Stored items
──────

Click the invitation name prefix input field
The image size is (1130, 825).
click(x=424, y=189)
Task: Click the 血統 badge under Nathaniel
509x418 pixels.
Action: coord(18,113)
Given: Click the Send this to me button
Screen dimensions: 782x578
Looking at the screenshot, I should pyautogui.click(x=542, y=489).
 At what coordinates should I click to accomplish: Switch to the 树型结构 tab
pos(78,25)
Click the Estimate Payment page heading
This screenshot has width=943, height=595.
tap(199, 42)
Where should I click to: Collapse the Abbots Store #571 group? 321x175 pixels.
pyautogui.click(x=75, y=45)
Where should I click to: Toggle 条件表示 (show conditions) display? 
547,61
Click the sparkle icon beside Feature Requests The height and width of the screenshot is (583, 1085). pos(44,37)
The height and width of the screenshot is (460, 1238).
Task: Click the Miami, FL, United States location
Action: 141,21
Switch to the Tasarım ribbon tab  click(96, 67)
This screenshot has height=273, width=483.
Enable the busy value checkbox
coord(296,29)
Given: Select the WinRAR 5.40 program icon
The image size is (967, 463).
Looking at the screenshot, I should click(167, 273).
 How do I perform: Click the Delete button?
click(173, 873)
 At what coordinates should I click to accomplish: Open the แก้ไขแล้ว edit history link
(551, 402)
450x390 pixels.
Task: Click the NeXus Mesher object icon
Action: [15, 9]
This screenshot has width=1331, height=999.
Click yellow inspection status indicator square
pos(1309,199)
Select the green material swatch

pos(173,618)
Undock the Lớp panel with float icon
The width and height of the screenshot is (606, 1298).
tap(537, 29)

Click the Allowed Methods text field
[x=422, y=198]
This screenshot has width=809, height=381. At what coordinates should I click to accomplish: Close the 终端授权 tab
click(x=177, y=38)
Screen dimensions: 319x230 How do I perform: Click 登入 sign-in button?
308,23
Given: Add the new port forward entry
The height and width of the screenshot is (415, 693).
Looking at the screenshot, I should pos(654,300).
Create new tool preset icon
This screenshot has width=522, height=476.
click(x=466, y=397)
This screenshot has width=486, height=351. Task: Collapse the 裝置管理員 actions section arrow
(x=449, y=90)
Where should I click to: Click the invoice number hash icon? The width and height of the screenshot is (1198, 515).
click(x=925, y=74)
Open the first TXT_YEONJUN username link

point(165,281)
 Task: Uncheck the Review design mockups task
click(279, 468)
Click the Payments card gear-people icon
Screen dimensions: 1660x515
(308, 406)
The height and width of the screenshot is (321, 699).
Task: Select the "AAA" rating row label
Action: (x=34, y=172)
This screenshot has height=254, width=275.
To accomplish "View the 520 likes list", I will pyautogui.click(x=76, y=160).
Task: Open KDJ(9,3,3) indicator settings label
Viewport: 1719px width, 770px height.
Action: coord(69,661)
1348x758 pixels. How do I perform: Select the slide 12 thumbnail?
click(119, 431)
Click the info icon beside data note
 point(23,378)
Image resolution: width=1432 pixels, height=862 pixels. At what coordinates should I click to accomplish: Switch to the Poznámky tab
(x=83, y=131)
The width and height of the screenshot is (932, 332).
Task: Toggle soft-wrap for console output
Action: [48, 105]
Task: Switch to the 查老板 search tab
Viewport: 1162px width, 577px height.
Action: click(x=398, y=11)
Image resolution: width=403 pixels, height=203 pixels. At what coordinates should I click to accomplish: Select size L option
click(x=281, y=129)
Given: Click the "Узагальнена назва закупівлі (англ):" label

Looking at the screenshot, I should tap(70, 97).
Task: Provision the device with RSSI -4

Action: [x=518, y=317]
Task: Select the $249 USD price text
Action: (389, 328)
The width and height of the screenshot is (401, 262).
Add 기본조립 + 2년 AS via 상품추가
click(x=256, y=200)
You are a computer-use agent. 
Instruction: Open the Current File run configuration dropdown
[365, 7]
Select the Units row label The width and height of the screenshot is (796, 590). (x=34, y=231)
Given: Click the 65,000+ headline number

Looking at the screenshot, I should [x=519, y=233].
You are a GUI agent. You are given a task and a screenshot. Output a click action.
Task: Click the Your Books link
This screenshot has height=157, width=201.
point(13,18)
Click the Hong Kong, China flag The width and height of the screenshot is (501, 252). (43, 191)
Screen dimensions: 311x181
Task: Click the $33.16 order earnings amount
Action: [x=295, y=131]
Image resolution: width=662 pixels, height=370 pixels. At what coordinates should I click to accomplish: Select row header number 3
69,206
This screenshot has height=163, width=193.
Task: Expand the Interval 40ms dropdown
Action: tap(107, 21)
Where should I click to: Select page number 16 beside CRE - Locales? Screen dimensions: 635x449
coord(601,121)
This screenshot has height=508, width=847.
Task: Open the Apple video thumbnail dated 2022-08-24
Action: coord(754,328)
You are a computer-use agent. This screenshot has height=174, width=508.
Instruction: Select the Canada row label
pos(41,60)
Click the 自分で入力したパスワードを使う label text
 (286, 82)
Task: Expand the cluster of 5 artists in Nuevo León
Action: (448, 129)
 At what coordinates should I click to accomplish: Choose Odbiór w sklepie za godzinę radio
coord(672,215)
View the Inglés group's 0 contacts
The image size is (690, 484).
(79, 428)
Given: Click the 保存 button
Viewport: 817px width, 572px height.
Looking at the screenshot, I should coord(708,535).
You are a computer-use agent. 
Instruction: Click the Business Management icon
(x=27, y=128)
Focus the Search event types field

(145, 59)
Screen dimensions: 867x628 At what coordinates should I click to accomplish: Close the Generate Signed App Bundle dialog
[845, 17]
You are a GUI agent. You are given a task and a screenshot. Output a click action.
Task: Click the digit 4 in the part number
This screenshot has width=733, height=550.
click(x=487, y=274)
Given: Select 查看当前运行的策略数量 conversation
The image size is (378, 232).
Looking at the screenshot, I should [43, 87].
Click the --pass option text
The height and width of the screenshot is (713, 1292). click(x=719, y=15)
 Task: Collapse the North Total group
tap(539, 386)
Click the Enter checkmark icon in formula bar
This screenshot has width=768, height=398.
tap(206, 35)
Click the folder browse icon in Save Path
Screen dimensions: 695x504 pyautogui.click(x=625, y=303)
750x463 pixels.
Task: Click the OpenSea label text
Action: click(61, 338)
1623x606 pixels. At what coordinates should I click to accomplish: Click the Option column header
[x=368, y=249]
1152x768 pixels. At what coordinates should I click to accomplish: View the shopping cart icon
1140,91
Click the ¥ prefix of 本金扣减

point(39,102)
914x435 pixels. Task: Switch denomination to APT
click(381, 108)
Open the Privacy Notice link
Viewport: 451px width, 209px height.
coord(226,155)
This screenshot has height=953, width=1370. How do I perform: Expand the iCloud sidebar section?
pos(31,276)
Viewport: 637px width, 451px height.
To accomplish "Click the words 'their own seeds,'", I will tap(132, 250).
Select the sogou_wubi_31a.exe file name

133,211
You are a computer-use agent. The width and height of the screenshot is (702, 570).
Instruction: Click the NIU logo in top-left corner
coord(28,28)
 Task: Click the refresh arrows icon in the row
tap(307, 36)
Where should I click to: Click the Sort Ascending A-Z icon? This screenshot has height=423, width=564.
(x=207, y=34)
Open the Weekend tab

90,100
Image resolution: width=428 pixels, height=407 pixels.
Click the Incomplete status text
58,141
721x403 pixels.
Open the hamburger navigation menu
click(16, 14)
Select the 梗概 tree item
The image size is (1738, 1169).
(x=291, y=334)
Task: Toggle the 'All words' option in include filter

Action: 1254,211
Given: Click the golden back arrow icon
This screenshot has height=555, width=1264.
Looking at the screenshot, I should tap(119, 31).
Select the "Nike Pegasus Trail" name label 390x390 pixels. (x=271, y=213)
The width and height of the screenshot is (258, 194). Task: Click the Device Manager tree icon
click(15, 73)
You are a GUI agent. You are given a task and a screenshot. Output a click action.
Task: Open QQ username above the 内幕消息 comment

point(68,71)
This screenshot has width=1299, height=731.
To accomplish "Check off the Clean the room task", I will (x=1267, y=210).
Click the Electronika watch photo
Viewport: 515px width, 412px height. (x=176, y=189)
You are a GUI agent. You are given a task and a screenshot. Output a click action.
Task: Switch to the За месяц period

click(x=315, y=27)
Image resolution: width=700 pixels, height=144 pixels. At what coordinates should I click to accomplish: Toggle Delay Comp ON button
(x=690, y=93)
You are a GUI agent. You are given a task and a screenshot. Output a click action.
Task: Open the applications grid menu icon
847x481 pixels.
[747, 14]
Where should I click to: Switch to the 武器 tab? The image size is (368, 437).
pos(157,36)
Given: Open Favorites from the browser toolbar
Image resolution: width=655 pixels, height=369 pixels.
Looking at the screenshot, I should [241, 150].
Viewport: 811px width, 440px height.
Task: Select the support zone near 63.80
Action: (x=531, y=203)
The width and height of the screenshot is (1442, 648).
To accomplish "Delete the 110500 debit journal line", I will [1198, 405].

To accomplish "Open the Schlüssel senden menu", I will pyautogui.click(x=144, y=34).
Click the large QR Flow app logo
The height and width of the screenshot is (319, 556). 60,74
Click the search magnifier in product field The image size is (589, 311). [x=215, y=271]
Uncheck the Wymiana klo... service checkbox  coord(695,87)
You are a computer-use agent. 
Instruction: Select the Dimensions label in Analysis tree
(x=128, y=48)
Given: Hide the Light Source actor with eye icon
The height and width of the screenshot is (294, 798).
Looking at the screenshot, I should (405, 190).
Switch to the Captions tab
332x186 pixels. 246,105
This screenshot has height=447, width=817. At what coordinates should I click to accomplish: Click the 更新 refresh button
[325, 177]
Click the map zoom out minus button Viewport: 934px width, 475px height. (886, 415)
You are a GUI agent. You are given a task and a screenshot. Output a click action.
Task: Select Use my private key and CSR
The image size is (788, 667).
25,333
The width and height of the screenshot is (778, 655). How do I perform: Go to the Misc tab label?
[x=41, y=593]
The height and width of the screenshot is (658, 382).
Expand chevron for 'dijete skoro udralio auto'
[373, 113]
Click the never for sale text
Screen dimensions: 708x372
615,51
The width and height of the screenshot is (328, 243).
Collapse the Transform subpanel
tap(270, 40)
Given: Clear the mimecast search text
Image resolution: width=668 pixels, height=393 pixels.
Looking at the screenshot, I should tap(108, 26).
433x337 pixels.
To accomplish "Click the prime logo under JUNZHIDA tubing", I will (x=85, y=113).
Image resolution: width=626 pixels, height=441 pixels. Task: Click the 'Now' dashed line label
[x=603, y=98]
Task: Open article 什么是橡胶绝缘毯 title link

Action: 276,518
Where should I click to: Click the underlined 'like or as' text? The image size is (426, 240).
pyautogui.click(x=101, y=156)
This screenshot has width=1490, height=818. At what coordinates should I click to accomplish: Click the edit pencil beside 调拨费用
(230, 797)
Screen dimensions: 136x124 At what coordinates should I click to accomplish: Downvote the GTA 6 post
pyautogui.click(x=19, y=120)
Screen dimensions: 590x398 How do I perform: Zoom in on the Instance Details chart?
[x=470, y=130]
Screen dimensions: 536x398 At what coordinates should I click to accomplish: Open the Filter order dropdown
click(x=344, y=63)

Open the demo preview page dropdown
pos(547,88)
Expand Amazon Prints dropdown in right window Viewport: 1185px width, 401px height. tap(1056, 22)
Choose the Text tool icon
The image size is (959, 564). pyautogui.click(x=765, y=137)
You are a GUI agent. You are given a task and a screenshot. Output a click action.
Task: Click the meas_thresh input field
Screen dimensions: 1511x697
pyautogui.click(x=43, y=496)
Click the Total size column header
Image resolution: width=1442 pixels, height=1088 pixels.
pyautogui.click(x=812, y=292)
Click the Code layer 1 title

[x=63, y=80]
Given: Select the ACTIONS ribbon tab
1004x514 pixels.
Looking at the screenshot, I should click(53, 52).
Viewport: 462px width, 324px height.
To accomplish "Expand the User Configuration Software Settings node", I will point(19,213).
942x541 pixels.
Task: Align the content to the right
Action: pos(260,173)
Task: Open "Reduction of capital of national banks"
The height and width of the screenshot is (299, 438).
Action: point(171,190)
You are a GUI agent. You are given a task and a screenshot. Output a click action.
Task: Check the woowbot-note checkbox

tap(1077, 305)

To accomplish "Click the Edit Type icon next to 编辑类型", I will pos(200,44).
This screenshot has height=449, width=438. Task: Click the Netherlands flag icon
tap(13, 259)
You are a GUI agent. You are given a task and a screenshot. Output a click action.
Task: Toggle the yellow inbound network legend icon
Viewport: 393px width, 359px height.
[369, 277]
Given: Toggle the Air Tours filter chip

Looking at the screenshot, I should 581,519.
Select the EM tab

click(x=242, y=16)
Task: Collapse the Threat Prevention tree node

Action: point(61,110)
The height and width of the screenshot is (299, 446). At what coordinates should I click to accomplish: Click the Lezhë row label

──────

> [WORK REQUIRED] Retype the lines of the items starting with the line containing "This screenshot has height=953, width=1370." and ending with the line containing "pixels. (x=271, y=213)", both included, with nothing changed.

> [RESULT BELOW]
This screenshot has height=953, width=1370. How do I perform: Expand the iCloud sidebar section?
pos(31,276)
Viewport: 637px width, 451px height.
To accomplish "Click the words 'their own seeds,'", I will tap(132, 250).
Select the sogou_wubi_31a.exe file name

133,211
You are a computer-use agent. The width and height of the screenshot is (702, 570).
Instruction: Click the NIU logo in top-left corner
coord(28,28)
 Task: Click the refresh arrows icon in the row
tap(307, 36)
Where should I click to: Click the Sort Ascending A-Z icon? This screenshot has height=423, width=564.
(x=207, y=34)
Open the Weekend tab

90,100
Image resolution: width=428 pixels, height=407 pixels.
Click the Incomplete status text
58,141
721x403 pixels.
Open the hamburger navigation menu
click(16, 14)
Select the 梗概 tree item
The image size is (1738, 1169).
(x=291, y=334)
Task: Toggle the 'All words' option in include filter

Action: 1254,211
Given: Click the golden back arrow icon
This screenshot has height=555, width=1264.
Looking at the screenshot, I should tap(119, 31).
Select the "Nike Pegasus Trail" name label 390x390 pixels. (x=271, y=213)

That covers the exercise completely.